Rise of superbugs to cut life expectancy by a year

The long-term rise in British life expectancy has slowed amid worries about future medical setbacks including growing antibiotic resistance, an official report said yesterday.

It said there is less optimism about future lifespans because of the re-appearance of diseases once thought to have been conquered, and the risk that antibiotic drugs will become less effective.

The estimates from the Office for National Statistics (ONS) said a boy born last year will live for 79.2 years and a girl for 82.9 years.

By 2066, it said, a newborn girl is likely to live for 88.9 years and a boy for 86.4.

Long-term rise in life expectancy in Britain has slowed amid concerns about growing antibiotic resistance

But the report warned that worries about the effects of disease have clouded some of the prospects for future generations.

Sophie Sanders, of the ONS, said: ‘Improvement in life expectancy in the 2016-based projections are slightly lower than those in the 2014-based projections.

‘This has been driven by higher mortality rates in 2015 and 2016 than were projected in 2014 and lower rates of mortality improvement at older ages over the first 25 years of the projections.’

One reason for higher mortality rates among older people was the flu epidemic, which caused higher-than-usual winter deaths in the early months of 2015.

However, the ONS report also pointed to worries about future medical care, which have pulled back estimates of life expectancy, which take into account possible future improvements in science and health.

It said life expectancy calculations which account for future advances – known as ‘cohort’ life expectancy – remain higher than those which simply look at the lifespans of people living in the same area at the same time, which are known as ‘period’ estimates.

But the ONS report noted: ‘Due to less optimistic views on the influences of factors such as improvements in medical science, re-emergence of existing diseases and increases in anti-microbial resistance, the difference between period and cohort figures has reduced for both males and females in recent projections.’

The closing gap has meant that the higher ‘cohort’ estimates have slipped back. 

The difference has mean that in 2012 the ‘cohort’ lifespan for a woman born in 2066 was 10.4 years longer than the ‘period’ version, but by last year falling confidence about medical science meant the gap between the two estimates had slipped back to 9.2 years.

For a man, the gap fell from 10.8 years in 2012 calculations to 9.7 years last year.

The flu epidemic caused more winter deaths than usual in 2015 and illnesses such as tuberculosis have also made a comeback

The flu epidemic caused more winter deaths than usual in 2015 and illnesses such as tuberculosis have also made a comeback

There has been growing concern in recent years at the overuse of antibiotics and the development of strains of disease that are resistant.

Diseases that were killers in Victorian times have also returned, with tuberculosis and rickets among those once thought to have been eradicated which are increasingly common, especially among poorer immigrant populations.

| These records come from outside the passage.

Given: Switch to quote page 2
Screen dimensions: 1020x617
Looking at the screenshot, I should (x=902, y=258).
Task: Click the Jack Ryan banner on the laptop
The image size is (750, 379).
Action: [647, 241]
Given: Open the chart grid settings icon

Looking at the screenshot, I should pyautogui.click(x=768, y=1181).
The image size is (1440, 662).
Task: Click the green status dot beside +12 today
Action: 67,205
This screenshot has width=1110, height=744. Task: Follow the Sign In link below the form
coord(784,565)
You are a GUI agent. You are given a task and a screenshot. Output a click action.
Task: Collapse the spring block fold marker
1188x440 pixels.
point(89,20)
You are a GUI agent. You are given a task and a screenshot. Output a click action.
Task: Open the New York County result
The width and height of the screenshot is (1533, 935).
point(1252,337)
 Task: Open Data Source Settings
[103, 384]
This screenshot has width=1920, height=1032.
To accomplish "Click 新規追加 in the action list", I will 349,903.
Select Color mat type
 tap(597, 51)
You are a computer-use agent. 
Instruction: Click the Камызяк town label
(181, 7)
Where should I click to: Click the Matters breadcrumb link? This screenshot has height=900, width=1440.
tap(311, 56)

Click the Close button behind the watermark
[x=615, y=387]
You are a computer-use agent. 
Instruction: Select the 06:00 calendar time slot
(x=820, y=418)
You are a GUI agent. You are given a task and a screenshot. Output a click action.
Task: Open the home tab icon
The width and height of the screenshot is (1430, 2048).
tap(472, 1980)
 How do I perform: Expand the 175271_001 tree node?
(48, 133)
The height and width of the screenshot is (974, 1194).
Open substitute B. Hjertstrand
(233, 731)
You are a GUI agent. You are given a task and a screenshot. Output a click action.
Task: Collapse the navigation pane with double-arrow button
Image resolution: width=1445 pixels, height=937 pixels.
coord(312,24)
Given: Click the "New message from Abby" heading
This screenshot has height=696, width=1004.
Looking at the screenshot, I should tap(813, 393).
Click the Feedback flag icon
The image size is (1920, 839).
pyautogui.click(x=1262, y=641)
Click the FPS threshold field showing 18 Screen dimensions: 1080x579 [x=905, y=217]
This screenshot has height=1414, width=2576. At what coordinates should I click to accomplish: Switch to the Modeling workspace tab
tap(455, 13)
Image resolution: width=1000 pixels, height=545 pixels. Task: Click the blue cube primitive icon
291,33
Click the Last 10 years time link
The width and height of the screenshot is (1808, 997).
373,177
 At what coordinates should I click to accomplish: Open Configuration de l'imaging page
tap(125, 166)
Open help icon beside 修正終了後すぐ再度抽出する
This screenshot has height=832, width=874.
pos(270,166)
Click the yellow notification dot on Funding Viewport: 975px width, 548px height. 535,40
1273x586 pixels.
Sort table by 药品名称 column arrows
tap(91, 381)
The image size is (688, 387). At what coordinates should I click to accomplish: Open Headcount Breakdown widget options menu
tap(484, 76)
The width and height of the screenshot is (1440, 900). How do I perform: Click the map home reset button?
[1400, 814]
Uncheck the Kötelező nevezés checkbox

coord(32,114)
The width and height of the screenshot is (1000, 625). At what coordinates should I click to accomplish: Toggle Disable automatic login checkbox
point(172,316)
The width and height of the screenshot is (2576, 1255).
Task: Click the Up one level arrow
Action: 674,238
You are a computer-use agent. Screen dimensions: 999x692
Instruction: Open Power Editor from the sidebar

Last year there were 19,000 cases of scarlet fever, the highest level in 50 years.

Signs of a slowdown in increasing life expectancy have led to a series of other theories on the reasons why. 

Earlier this year a senior health academic, Sir Michael Marmot, said ‘austerity is an obvious candidate.’

Lifestyles have also been suggested as a key reason. Over recent decades men have benefitted from the decline of dangerous and unhealthy heavy industrial jobs, and both men and women have gained from falls in levels of smoking and drinking.

Some researchers think improvements due to healthier lifestyles and working lives may have levelled off, and that changes in women’s lives, such as the increasing liklihood of a woman spending a lifetime in employment, may also be taking effect.